Fast-forward to 2018. Now Wahlberg is starring in Mile 22, a bleak and bloody action thriller about a group of CIA agents who operate without governmental oversight. They murder their enemies with impunity. They get trapped in a hostile foreign country and have to shoot their way through 22 miles of enemy terrain to escape with an American informant. The stakes are high. Bones are broken, cars are obliterated with drone strikes. If Wahlberg’s team doesn’t secure their asset, terrorists will be able to detonate a dirty bomb bigger than Hiroshima and Nagasaki combined.

So naturally there’s a “Say hi to your mother for me!” joke.

It comes right at the end of the movie as the survivors of Wahlberg’s team arrive at the exfiltration plane with their “package,” Iko Uwais’ cop and double agent.
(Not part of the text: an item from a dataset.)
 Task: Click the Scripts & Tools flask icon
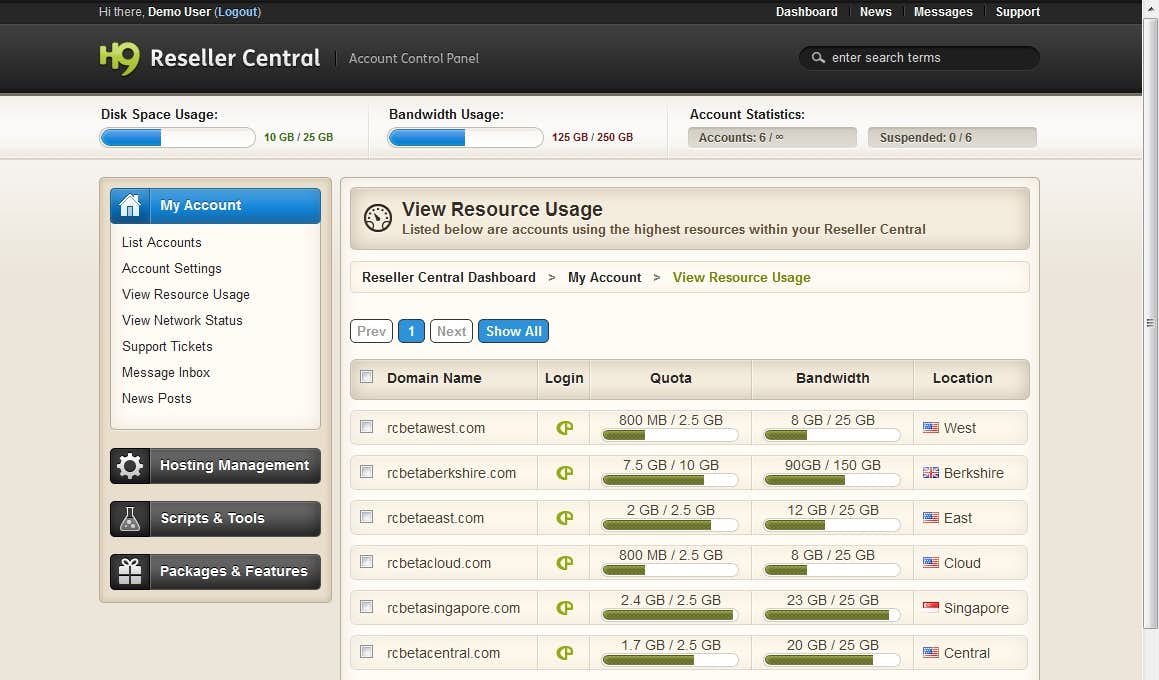pyautogui.click(x=130, y=519)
Right as he boards the plane, Uwais turns to Wahlberg and tells him “Say hi to your mother for me.” Wahlberg reacts in shock. “What did you say to me?” Uwais smiles and boards the plane and Wahlberg remains confused.

There is one flimsy in-continuity reason to have Uwais say these words. Wahlberg’s covert team is known as “Overwatch,” and their comm designations are “Child 1,” “Child 2,” and so on, while their boss (John Malkovich) is referred to as “Mother.” So when Iko Uwais drops the say hi to your mother for me, he’s essentially clueing Wahlberg in to the fact that he knows more about Overwatch than he should, foreshadowing the fact that a few minutes later, Wahlberg will learn that Uwais’ character is actually a triple agent, and that his mission has been a setup.

That’s pretty meager justification, though, for a gag that essentially busts the reality of the film by calling an SNL sketch to mind. Mark Wahlberg acts so shocked when Uwais says it you’d swear he just pulled down his pants and dropped a deuce right in front of him. It completely pulls you out of the story.

It’s sort of a cute winking reference, but it comes at the worse possible moment, right as Mile 22 is about to resolve all its conflicts, reveal the secret plan that’s been going on behind the scenes the entire time, and set up a potential sequel involving Wahlberg and Uwais’ characters. Unless the sequel will co-star Andy Samberg too, this is not an effective sales pitch.

Mile 22 is in theaters now. If you go see it with her, say hi to your mother for me.